For those still anxious, there are TIPS, or Treasury Inflation-Protected Securities, which offer a guaranteed return over inflation. The trouble here – and we own some in our Powerfund Portfolios – is a little overvaluation. Honestly, if inflation stays under about 2%, you'd fare better in ordinary government bonds. Still, for those who remain concerned about inflation and are too risk-averse to take larger stakes in stocks or real estate, TIPS offer a way to definitively beat inflation. TIPS aren't like commodities, which could just as easily match inflation (or even worse, tank).
Remember, the government invented TIPS to LOWER their borrowing costs, not raise them. It realized it was paying an artificially high rate on Treasury bonds because investors irrationally fear inflation and demand higher rates in order to buy the bonds. Since the government controls inflation, it realized it could save money by taking this often ungrounded fear out of the picture.
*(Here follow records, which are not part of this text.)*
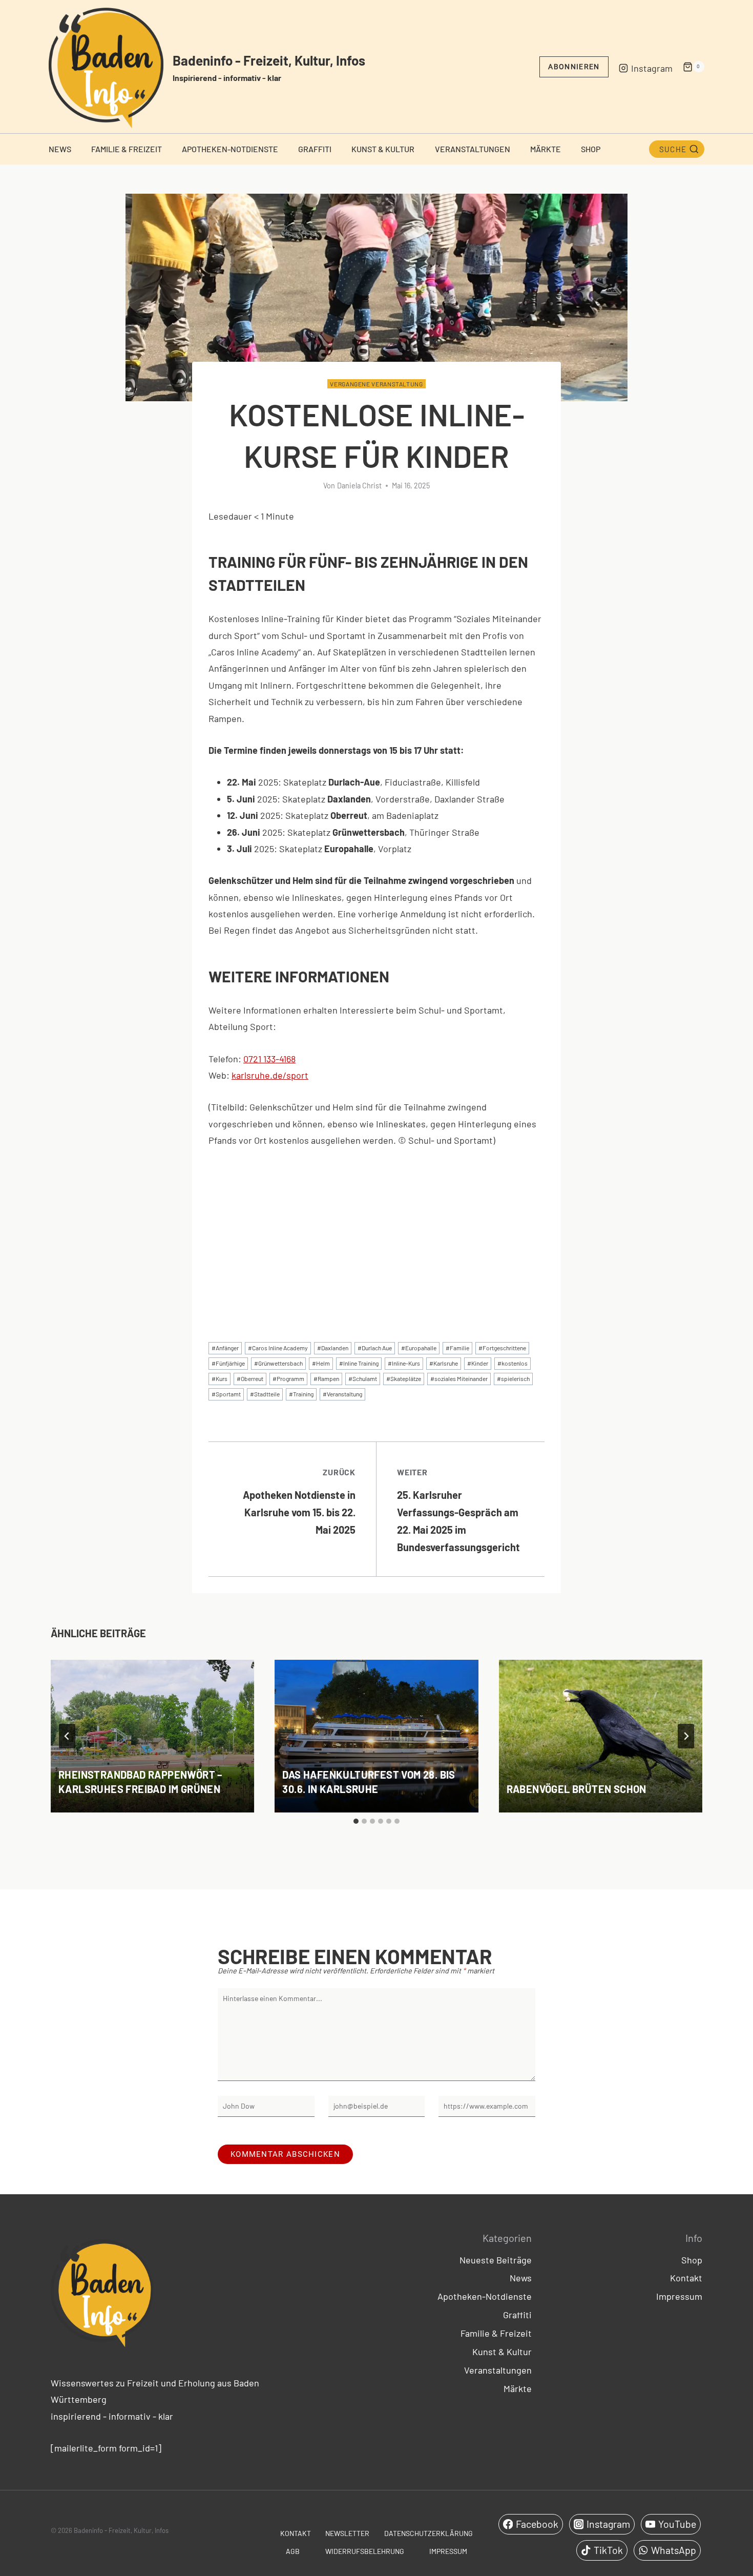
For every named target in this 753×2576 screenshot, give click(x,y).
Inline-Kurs (404, 1363)
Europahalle (418, 1347)
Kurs (219, 1378)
If inflation is bad for long-term bond investors, deflation must be good, and it is (provided the person you lend to can pay you back, which many won’t be able to do if we experience major deflation like that seen in the Great Depression).
That's one reason why government bonds fared well during the panic of 2008 . The government will pay you a paltry 3% yield back along with your principal, unlike some leveraged company which pays a higher rate but may have trouble making the payment should the economy seriously tumble..
The future we fear in our portfolios is deflation, not inflation. Deflation can be a tough villain to slay, as Japan demonstrated in their roughly two decade-long battle with deflation. Deflation appears to be easy to beat. Just print more money. However, a sliding economy generates its own deflationary forces that are hard to counterbalance.
Inexplicably, investors are not as afraid of deflation, despite the fact the Japanese stock market is still down about 75% from its peak two decades ago. Half the reason we’ve owned Japanese funds in our portfolios is based on our expectation inflation will resume – a good thing.
Meanwhile, we’ll keep worrying about the things that are off other investors' radar.